Ski-Club Willingen hofft auf Stefan Raab

TV-Moderator Stefan Raab hat bereits Skisprung-Erfahrung gesammelt. Foto: SK

Noch Karten für Weltcup auf dem Mühlenkopf

Willingen. (SK)

Ahonen und Morgenstern war gestern, heute ist Stefan Raab: In seiner Fernseh-Show "Schlag den Raab" auf Pro7 blieb der populäre Moderator auch in Köln-Mülheim gegen seinen Herausforderer Arvid ungeschlagen und schraubte den Jackpot auf zwei Millionen Euro.Vor 3,47 Millionen Zuschauer, in der Spitze sogar 5,43 Millionen, an den Bildschirmen stand auch die Disziplin Skispringen auf dem Programm, und dabei setzte der Entertainer einmal mehr auf seinen Willinger "Heimtrainer" Jörg Pietschmann.
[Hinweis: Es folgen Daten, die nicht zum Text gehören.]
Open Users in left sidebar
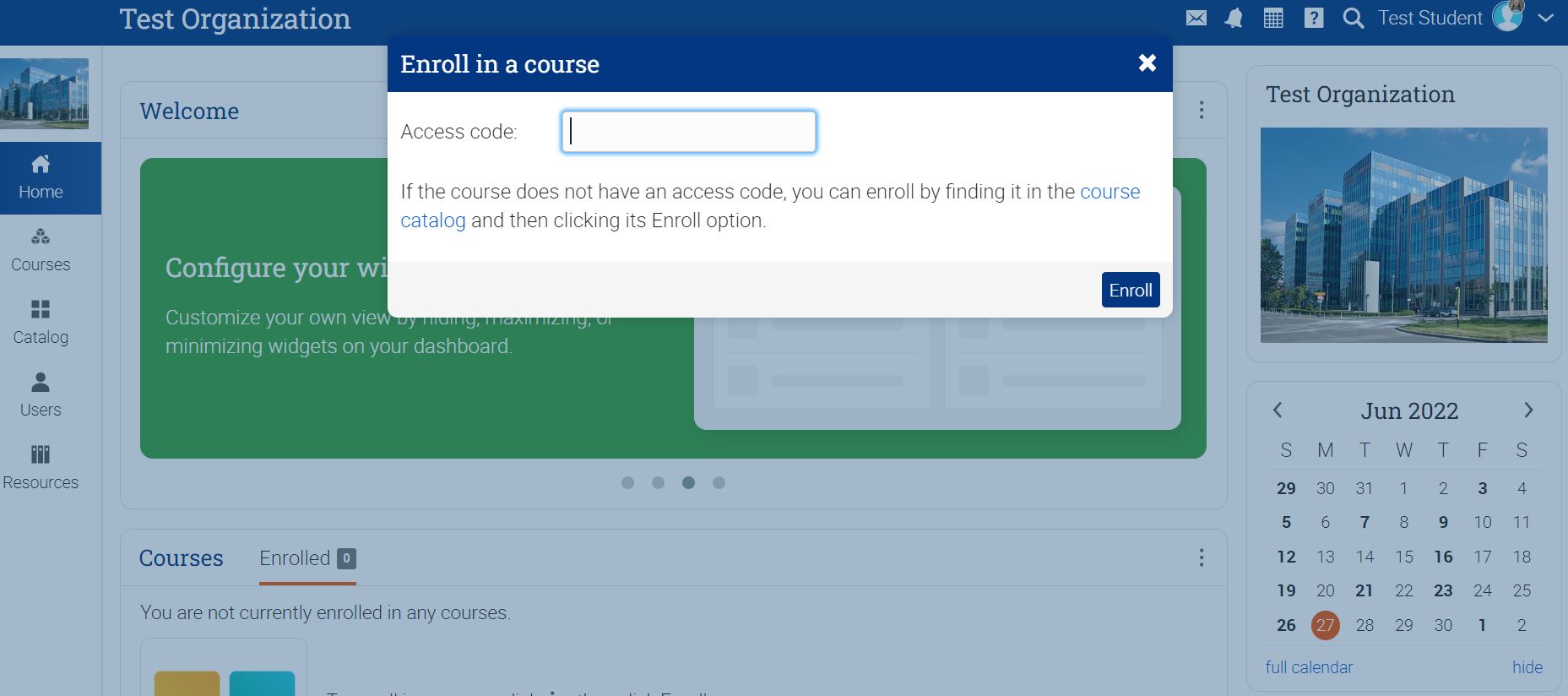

Im strömenden Regen glich das Ganze eher Ski-Wasserspringen, doch mit 14 Metern setzte sich Raab in drei Versuchen — gewertet wurde der weiteste "Flug" — gegen seinen Kontrahenten (11 Metern) durch. Die Schanze war eher eine Freestyle-Anlage ohne Spur, die Landung erfolgte im beheizten Wasser. Ski-Club-Trainer Pietschmann — in der Viessmann-Helfer-Jacke — gab Ratschläge, analysierte und nutzte die Gelegenheit zur Werbung für den Weltcup auf der Mühlenkopfschanze vom 15. bis 17. Februar. "Es gibt noch Karten", heizte er den Kartenvorverkauf weiter ein und lud auch Stefan Raab erneut zu der Skisprung-Party ins Sauerland ein. Der hatte vor Jahren schon auf der Willinger Orenbergschanze unter Pietschmann "trainiert", dabei seinen Mut unterstrichen und war bei 18 Metern gelandet. Jetzt hoffen Pietschmann und der Ski-Club Willingen, dass Stefan Raab der Einladung folgt und bei den Ahonens und Morgensterns auf der größten Großschanze weitere Anleihen für seine Show macht.